Descriptive statistical analysis of soil macronutrients

The mean TN content in the soil was found to be 0.092%. The minimum and maximum values were recorded at 0.010% and 0.80%, respectively. A coefficient of variation (CV) of 75.2% indicates a relatively high variability of nitrogen concentrations across the studied soils (Table 1). This heterogeneity may be due to differences in agricultural practices, vegetation cover, and the rate of organic matter decomposition at different sites24. Among the analyzed macronutrients, AP showed the greatest variability, with a CV of 164.9%, indicating considerable variation in its concentration. AP levels ranged from 1.8 to 361.0 ppm, with a mean value of 20.78 ppm (Table 1). This pronounced variability can be attributed to the dynamic behavior of AP in soils, its particular chemical properties, and anthropogenic influences. In contrast to other macronutrients, P is relatively immobile in soil, as it frequently becomes fixed in insoluble forms such as calcium, iron, and aluminum phosphates. As a result, despite repeated applications of phosphate fertilizers by farmers in each growing season, AP tends to accumulate in localized and non-uniform patterns within the soil profile. In addition, many farmers routinely apply phosphorus fertilizers each year without conducting soil tests. This practice often leads to excessive phosphorus loading in certain areas, and exacerbates spatial heterogeneity. The problem is particularly evident in agricultural lands with a long history of chemical fertilizer usage25. The mean AK content was 377.42 ppm, with values ranging from 52 to 1321 ppm. The CV for K was 49.3%, indicating moderate variability compared to nitrogen and phosphorus (Table 1). This variability can be influenced by factors such as the mineralogical composition of the parent material, cropping pattern, irrigation management, and site-specific potassium fertilization practices26,27.

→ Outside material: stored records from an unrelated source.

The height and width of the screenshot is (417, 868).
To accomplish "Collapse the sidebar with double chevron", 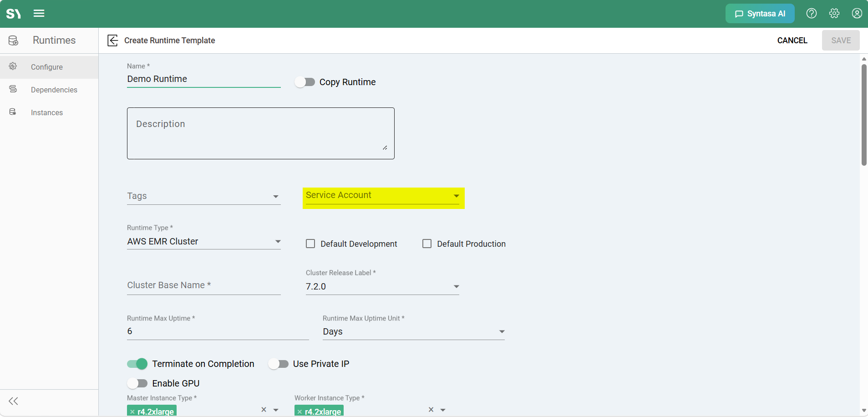I will pos(14,401).
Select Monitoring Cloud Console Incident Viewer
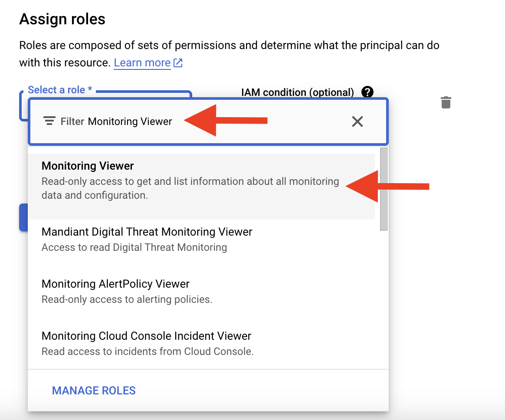The image size is (505, 420). 201,343
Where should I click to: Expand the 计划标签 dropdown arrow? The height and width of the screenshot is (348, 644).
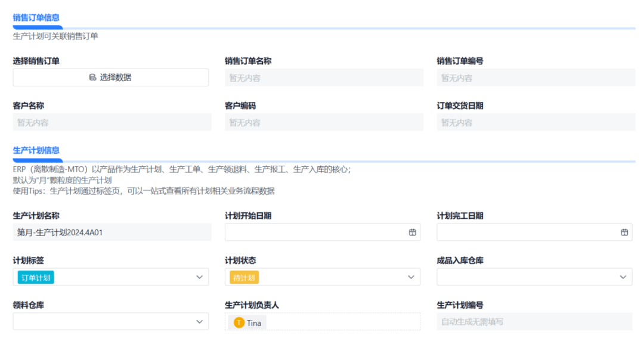pos(199,277)
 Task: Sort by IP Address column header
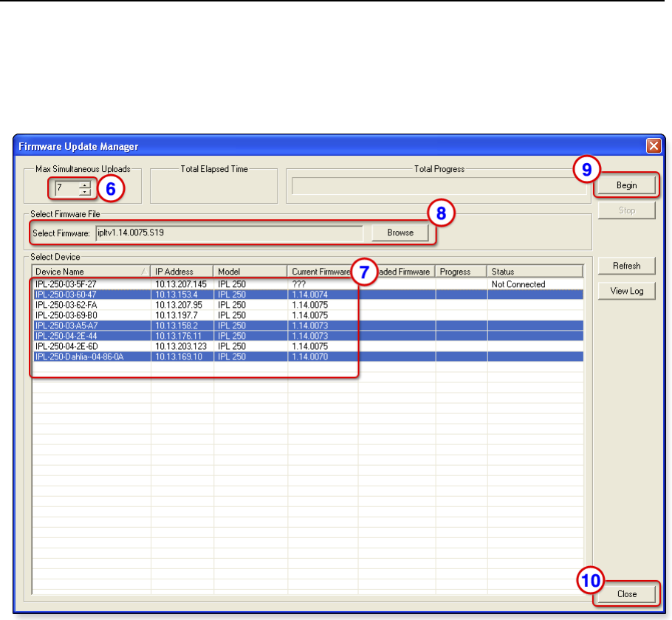(x=181, y=272)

Table 1 Summary of descriptive statistics for soil macronutrient concentrations.

Correlation between spectral bands and soil macronutrients

The Pearson correlation matrix between selected Sentinel-2 spectral bands and three soil macronutrients showed that TN had the strongest correlation with spectral reflectance. The correlation coefficients for TN were consistently high across all bands and statistically significant a confidence level of 99% (α = 0.01). The highest correlation was observed in the green band (Band 3) with a coefficient of 0.878, closely followed by the red band (Band 4) with a value of 0.876 (Table 2). These strong associations are likely due to the direct influence of nitrogen on chlorophyll content in plants, which significantly affects reflectance in the visible and near-infrared (NIR) regions of the spectrum. In contrast, AP showed the weakest correlation with the spectral bands. Its correlation coefficients were generally low, ranging from 0.22 to 0.24, and none reached statistical significance (Table 2). This weak correlation may reflect relatively low mobility of phosphorus in soil and its indirect influence on plant spectral characteristics. AK showed moderate correlations with several spectral bands, with the highest correlation observed at Band 11 (SWIR 1), at 0.591 (Table 2). Considering the role of potassium in stomatal regulation and plant water balance mechanisms, this relationship is biologically plausible, although it is significantly weaker than that observed for nitrogen. Overall, the results indicate that nitrogen is more strongly associated with spectral reflectance in the visible, NIR, and SWIR regions, while phosphorus exerts a comparatively smaller influence on spectral responses. These results indicate that the nitrogen content in soil can be estimated more accurately and reliably by remote sensing data than the other two macronutrients investigated.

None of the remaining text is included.